- TEXT BLOCK
━━━━━━━━
Sparse Johnson-Lindenstrauss Transform with CUDA acceleration

Project description

Sparse Johnson-Lindenstrauss Transform CUDA Kernel

This is a simple repository for Sparse Johnson-Lindenstrauss Transform with CUDA acceleration for PyTorch.

Features

GPU-accelerated sparse random projections
Supports float16, float32, float64, and bfloat16 data types
Optimized CUDA kernels for high performance
Easy integration with PyTorch workflows

Installation

Requirements

Python >= 3.8
PyTorch >= 1.9.0 with CUDA support
CUDA Toolkit (version compatible with your PyTorch installation)
C++ compiler (GCC 7-11 recommended)
━━━━━━━━
- STATED TASK
Continue the project description for the Sparse Johnson-Lindenstrauss Transform CUDA kernel, starting right after its list of requirements.

- COLLECTED MATERIAL
━━━━━━━━
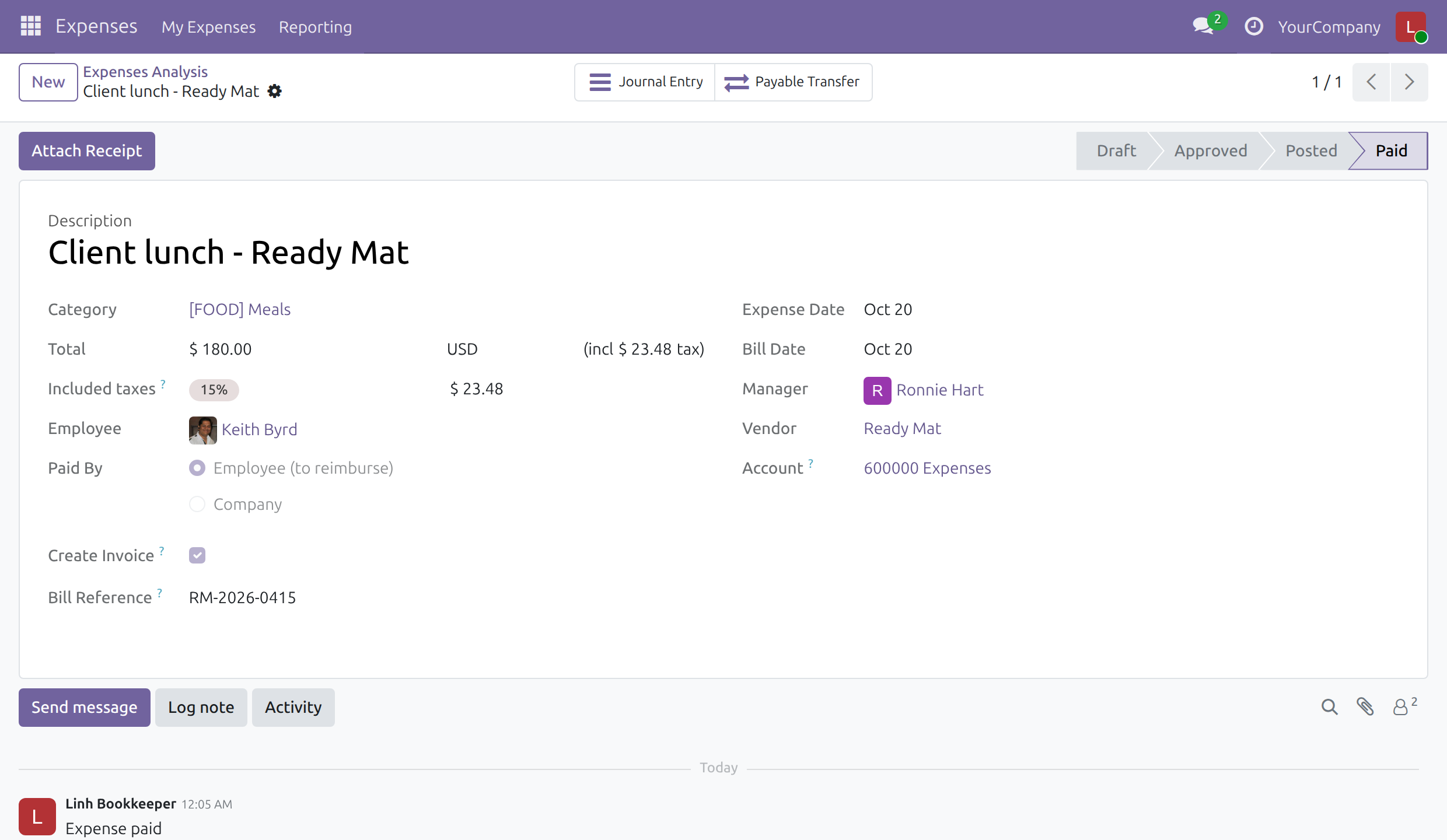Toggle the Create Invoice checkbox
━━━━━━━━
- OUTPUT BELOW
Install from PyPI

To build the CUDA SJLT CUDA kernel, you will need to make sure that nvcc -V and torch.version.cuda gives the same CUDA version. Then, you can install sjlt via:

pip install sjlt --no-build-isolation

Install from Source

git clone https://github.com/TRAIS-Lab/sjlt
cd sjlt
pip install -e . --no-build-isolation

Recommended Environment Setup

It's not required to follow the exact same steps in this section. But this is a verified environment setup flow that may help users to avoid most of the issues during the installation.

conda create -n sjlt python=3.10
conda activate sjlt

conda install -c "nvidia/label/cuda-11.8.0" cudatoolkit
pip3 install torch==2.6.0 --index-url https://download.pytorch.org/whl/cu118

pip install -e . --no-build-isolation

Quick Start

Our SJLT implementation accepts the following parameters:

original_dim: input dimension
proj_dim: output dimension
c: sparsity parameter, i.e., non-zeros per column (default: 1)
threads: CUDA threads per block (default: 1024)
fixed_blocks: CUDA blocks to use (default: 84)

[!Note] The input is supposed to have batch_dim, i.e., input.shape() should be (batch_size, original_dim) and output.shape() will be (batch_size, proj_dim).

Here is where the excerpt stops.